Jobs:
1. Could you reproduce the cellphone data article starting with "It’s a common" and going on through "able to help.", renaming "tourist attraction" as "landmark"?
2. Can you shorten the paragraph of the cellphone data article that begins "Called Mobility Data for Communities" while keeping its main facts?

Quoted text:
‘Giving back’ cellphone data so communities can plan
The goal is to help communities better allocate resources, plan for events and more.

It’s a common question among locals whenever there’s a particularly large crowd at a special event or a local tourist attraction: “Where are these people coming from?”
A new online tool from the Social Urban Networks lab (SUNLab) with the Network Science Institute and the Boston Area Research Initiative at Northeastern University may be able to help.
“Communities are not only defined by who lives there,” the teams said in a prepared statement. “They are defined by who shows up, where they come from, and what they do.”
Called Mobility Data for Communities, or MD4C, the tool uses cellphone location data — aggregated and anonymized to protect privacy — to help communities better understand their visitors. The platform reveals such insights as who is coming to different communities, where these visitors come from, can estimate what activities they do in a community, how long they spend there, and more.
“The idea is to create what we call a ‘dynamical census’ in which we show who are the people visiting an area, where they come from, what they do when they are in that area, and how much time they spend, etc.,” said Esteban Moro, a professor of physics and director of SUNLab.
Urban planners, local policymakers and others typically use data from the U.S. Census Bureau to understand their communities and its needs, Moro explains.

Provided material:
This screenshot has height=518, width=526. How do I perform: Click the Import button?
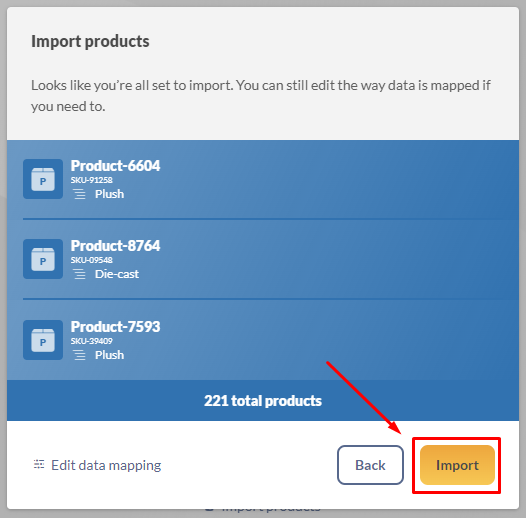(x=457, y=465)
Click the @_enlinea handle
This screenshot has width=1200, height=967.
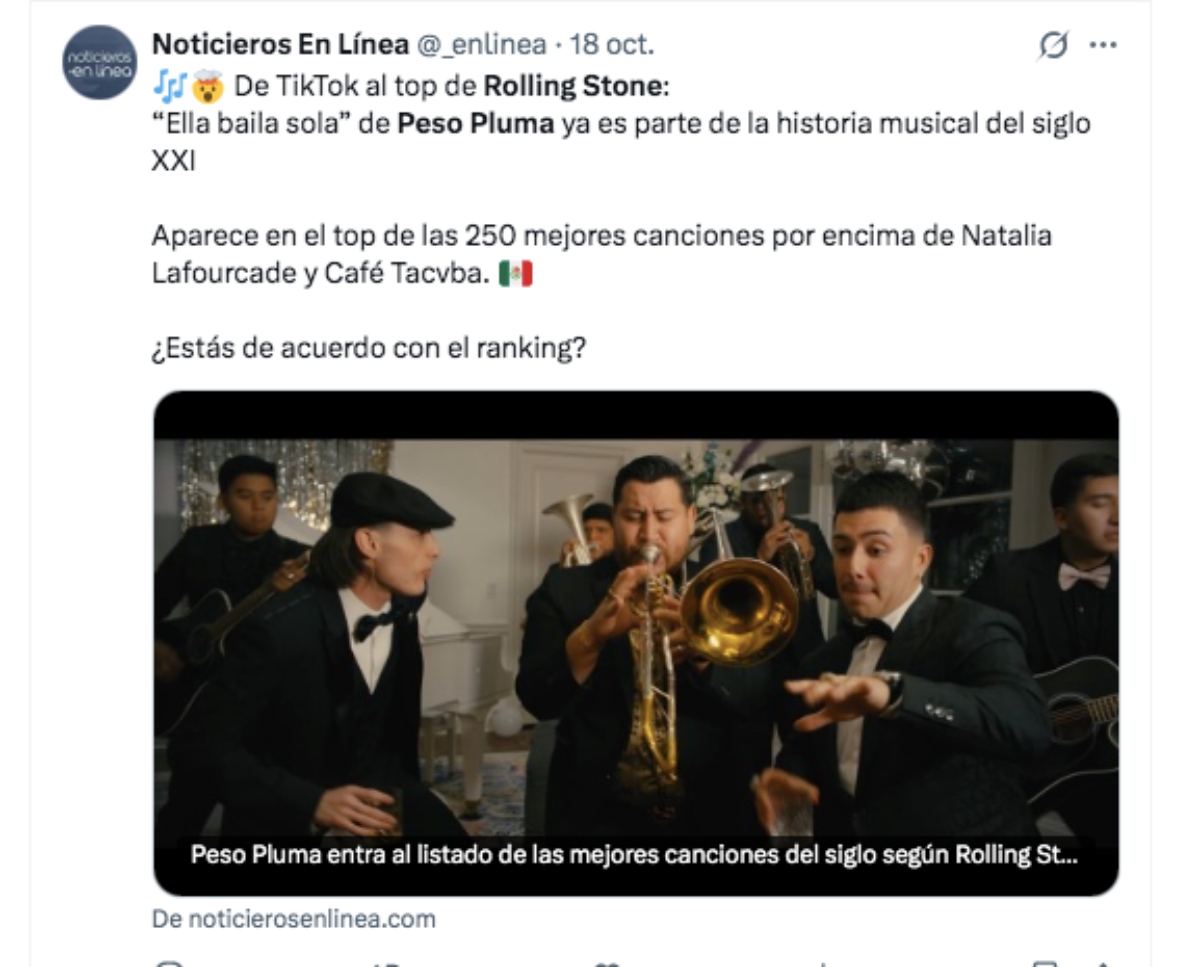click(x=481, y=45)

* * *

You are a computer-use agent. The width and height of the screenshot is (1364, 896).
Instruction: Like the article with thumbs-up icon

Task answers:
1.
It’s a common question among locals whenever there’s a particularly large crowd at a special event or a local landmark: “Where are these people coming from?”
A new online tool from the Social Urban Networks lab (SUNLab) with the Network Science Institute and the Boston Area Research Initiative at Northeastern University may be able to help.

2. Mobility Data for Communities (MD4C) uses aggregated, anonymized cellphone location data to help communities understand their visitors: who comes, where they come from, what they likely do there and how long they stay.